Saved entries

-=-=-

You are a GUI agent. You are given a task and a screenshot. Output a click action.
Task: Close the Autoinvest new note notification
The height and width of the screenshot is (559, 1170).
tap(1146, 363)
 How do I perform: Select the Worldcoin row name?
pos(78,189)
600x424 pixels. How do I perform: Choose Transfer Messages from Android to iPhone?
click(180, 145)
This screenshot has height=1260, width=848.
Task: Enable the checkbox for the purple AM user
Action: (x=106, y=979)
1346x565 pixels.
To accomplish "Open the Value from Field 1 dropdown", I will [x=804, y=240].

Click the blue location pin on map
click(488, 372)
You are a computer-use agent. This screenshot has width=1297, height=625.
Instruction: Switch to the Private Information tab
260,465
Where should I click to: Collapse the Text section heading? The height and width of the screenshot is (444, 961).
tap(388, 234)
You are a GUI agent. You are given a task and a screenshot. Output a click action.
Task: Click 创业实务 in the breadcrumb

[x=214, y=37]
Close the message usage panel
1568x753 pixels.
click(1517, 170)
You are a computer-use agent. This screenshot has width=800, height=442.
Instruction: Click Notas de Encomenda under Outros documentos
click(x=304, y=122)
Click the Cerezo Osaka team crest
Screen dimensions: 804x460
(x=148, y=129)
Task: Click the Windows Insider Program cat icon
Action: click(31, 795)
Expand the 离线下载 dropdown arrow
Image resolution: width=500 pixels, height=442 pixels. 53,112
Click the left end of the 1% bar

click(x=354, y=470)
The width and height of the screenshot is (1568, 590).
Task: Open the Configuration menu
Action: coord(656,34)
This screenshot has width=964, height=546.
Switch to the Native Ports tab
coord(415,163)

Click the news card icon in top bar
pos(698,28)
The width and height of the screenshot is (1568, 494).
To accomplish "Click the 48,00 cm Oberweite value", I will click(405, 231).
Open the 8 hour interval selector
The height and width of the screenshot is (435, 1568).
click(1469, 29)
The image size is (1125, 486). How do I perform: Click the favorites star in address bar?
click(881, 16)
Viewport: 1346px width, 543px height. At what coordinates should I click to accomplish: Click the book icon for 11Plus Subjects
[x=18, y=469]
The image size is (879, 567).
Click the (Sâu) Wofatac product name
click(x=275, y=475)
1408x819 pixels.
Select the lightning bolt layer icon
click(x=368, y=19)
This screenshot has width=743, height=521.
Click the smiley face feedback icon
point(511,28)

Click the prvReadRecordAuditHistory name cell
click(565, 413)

-=-=-

◆ **Task prompt**
Retype all the data, keeping every character the same.

◆ **Result**
You are a GUI agent. You are given a task and a screenshot. Output a click action.
Task: Close the Autoinvest new note notification
The height and width of the screenshot is (559, 1170).
tap(1146, 363)
 How do I perform: Select the Worldcoin row name?
pos(78,189)
600x424 pixels. How do I perform: Choose Transfer Messages from Android to iPhone?
click(180, 145)
This screenshot has height=1260, width=848.
Task: Enable the checkbox for the purple AM user
Action: (x=106, y=979)
1346x565 pixels.
To accomplish "Open the Value from Field 1 dropdown", I will [x=804, y=240].

Click the blue location pin on map
click(488, 372)
You are a computer-use agent. This screenshot has width=1297, height=625.
Instruction: Switch to the Private Information tab
260,465
Where should I click to: Collapse the Text section heading? The height and width of the screenshot is (444, 961).
tap(388, 234)
You are a GUI agent. You are given a task and a screenshot. Output a click action.
Task: Click 创业实务 in the breadcrumb

[x=214, y=37]
Close the message usage panel
1568x753 pixels.
click(1517, 170)
You are a computer-use agent. This screenshot has width=800, height=442.
Instruction: Click Notas de Encomenda under Outros documentos
click(x=304, y=122)
Click the Cerezo Osaka team crest
Screen dimensions: 804x460
(x=148, y=129)
Task: Click the Windows Insider Program cat icon
Action: click(31, 795)
Expand the 离线下载 dropdown arrow
Image resolution: width=500 pixels, height=442 pixels. 53,112
Click the left end of the 1% bar

click(x=354, y=470)
The width and height of the screenshot is (1568, 590).
Task: Open the Configuration menu
Action: coord(656,34)
This screenshot has width=964, height=546.
Switch to the Native Ports tab
coord(415,163)

Click the news card icon in top bar
pos(698,28)
The width and height of the screenshot is (1568, 494).
To accomplish "Click the 48,00 cm Oberweite value", I will click(405, 231).
Open the 8 hour interval selector
The height and width of the screenshot is (435, 1568).
click(1469, 29)
The image size is (1125, 486). How do I perform: Click the favorites star in address bar?
click(881, 16)
Viewport: 1346px width, 543px height. At what coordinates should I click to accomplish: Click the book icon for 11Plus Subjects
[x=18, y=469]
The image size is (879, 567).
Click the (Sâu) Wofatac product name
click(x=275, y=475)
1408x819 pixels.
Select the lightning bolt layer icon
click(x=368, y=19)
This screenshot has width=743, height=521.
Click the smiley face feedback icon
point(511,28)

Click the prvReadRecordAuditHistory name cell
click(565, 413)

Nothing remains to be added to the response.